Source data:
◇ ◇ ◇

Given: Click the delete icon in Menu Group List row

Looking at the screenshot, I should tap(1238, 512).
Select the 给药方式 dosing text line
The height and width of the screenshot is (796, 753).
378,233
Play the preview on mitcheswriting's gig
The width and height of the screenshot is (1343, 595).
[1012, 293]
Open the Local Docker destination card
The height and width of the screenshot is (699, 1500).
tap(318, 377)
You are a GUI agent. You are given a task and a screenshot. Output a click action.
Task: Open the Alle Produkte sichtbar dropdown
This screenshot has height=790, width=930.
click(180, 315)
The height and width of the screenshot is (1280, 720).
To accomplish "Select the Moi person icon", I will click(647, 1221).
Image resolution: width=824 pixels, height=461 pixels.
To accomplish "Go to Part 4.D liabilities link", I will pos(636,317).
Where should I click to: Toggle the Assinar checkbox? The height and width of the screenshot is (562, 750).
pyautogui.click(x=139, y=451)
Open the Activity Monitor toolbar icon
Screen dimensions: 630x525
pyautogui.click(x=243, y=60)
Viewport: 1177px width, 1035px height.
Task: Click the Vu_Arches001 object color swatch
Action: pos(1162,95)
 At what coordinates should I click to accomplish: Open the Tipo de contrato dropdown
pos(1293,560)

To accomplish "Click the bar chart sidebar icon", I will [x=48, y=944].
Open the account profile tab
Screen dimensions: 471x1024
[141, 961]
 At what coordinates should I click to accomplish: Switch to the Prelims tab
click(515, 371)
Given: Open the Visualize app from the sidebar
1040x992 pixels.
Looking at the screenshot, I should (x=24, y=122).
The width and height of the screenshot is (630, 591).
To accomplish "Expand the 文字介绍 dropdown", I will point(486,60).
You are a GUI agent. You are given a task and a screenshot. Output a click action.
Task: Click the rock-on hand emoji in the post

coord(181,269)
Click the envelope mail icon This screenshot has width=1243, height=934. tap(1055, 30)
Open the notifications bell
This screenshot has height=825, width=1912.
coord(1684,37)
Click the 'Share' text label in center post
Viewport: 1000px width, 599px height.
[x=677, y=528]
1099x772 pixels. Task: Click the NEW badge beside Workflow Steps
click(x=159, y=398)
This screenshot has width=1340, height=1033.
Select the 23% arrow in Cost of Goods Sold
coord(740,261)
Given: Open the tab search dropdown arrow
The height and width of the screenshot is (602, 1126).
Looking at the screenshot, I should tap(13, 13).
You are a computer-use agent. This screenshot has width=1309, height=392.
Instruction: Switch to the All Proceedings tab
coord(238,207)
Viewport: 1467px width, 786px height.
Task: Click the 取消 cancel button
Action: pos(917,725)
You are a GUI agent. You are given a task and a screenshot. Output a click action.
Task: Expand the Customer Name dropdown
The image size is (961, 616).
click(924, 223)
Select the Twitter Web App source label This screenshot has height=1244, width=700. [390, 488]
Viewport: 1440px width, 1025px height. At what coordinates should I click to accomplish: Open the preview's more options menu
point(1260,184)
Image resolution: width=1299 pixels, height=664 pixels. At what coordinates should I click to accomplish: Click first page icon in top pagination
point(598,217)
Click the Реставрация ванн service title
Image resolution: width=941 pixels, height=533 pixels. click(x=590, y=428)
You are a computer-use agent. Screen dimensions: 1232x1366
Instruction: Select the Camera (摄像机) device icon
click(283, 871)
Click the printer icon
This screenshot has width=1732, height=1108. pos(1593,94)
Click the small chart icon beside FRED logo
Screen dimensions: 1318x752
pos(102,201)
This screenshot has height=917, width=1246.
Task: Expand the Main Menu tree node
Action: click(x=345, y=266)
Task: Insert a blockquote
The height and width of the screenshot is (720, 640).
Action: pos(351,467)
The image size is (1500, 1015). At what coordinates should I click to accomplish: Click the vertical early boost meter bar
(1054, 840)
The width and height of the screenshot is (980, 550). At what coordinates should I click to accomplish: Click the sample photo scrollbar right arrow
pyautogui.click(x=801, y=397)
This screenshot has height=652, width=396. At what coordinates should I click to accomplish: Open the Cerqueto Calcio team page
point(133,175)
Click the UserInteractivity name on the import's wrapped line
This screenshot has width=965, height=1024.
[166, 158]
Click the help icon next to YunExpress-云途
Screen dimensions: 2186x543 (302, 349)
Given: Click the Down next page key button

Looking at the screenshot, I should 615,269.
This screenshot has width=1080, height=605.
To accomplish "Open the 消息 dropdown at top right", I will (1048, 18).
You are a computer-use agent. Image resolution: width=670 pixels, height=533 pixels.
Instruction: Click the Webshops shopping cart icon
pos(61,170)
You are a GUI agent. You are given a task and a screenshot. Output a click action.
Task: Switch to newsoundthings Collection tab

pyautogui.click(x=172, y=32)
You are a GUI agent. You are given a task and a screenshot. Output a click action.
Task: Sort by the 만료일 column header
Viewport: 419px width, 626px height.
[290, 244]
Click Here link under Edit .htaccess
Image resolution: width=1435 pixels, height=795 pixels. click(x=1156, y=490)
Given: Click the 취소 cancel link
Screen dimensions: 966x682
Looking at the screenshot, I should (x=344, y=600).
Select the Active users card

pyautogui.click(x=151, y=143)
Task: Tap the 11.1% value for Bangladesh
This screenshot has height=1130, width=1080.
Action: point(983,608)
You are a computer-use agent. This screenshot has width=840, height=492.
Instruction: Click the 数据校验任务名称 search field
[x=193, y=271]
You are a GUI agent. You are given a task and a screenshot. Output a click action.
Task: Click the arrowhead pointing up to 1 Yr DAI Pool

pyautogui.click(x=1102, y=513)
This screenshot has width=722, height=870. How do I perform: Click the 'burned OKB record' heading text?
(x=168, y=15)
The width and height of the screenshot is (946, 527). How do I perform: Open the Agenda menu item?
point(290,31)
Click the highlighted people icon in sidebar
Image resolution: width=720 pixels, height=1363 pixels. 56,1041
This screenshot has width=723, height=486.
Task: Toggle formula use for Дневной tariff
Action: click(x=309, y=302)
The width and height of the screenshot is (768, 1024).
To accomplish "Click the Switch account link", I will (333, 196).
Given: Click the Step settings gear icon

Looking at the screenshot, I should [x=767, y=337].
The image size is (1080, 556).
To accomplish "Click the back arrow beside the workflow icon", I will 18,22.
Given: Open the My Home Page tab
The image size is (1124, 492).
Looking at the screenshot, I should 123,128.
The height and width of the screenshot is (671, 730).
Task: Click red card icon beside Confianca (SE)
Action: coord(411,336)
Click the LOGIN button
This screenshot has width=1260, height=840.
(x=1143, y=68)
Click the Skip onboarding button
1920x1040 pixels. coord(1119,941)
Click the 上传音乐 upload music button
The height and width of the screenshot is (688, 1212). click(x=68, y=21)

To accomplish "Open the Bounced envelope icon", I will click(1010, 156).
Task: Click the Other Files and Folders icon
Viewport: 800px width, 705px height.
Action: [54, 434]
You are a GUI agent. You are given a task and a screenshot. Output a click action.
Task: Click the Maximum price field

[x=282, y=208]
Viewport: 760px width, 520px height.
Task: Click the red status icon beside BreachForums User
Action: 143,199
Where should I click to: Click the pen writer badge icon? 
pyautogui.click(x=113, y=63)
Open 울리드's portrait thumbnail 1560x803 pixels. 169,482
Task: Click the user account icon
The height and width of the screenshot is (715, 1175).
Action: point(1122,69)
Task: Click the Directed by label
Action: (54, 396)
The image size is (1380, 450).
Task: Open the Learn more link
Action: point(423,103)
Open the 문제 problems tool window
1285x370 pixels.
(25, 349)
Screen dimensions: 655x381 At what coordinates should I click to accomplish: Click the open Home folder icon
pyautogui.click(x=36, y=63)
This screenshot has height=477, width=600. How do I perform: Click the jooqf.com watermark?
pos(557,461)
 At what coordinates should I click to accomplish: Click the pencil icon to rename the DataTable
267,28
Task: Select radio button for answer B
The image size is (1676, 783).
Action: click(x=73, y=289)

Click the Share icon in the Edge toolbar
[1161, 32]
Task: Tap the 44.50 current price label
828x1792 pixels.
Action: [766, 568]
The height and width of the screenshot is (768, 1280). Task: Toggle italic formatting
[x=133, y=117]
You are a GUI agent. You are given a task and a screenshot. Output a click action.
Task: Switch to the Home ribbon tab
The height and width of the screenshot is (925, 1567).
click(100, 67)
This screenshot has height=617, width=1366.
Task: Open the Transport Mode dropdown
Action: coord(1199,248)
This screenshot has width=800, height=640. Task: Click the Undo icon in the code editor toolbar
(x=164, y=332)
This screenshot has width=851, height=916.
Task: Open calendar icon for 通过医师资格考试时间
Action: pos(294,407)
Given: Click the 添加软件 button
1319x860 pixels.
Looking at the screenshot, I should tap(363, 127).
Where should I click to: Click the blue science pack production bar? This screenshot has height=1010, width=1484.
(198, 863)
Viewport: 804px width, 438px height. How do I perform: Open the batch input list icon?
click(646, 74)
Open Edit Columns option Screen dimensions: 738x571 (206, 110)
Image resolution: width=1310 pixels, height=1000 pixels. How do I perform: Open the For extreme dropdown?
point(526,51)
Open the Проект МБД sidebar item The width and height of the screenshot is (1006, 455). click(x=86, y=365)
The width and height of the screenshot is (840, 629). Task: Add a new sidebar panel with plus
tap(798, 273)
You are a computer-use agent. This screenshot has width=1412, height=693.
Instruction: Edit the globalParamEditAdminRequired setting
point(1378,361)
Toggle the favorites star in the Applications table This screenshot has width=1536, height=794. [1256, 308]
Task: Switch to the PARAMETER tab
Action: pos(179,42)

◇ ◇ ◇

Your assignment: After locating the line holding "The height and width of the screenshot is (602, 1126)." above, output exactly that line and every line after it through the line holding "has width=1309, height=392.". Include nothing else.

Result below:
The height and width of the screenshot is (602, 1126).
Looking at the screenshot, I should tap(13, 13).
You are a computer-use agent. This screenshot has width=1309, height=392.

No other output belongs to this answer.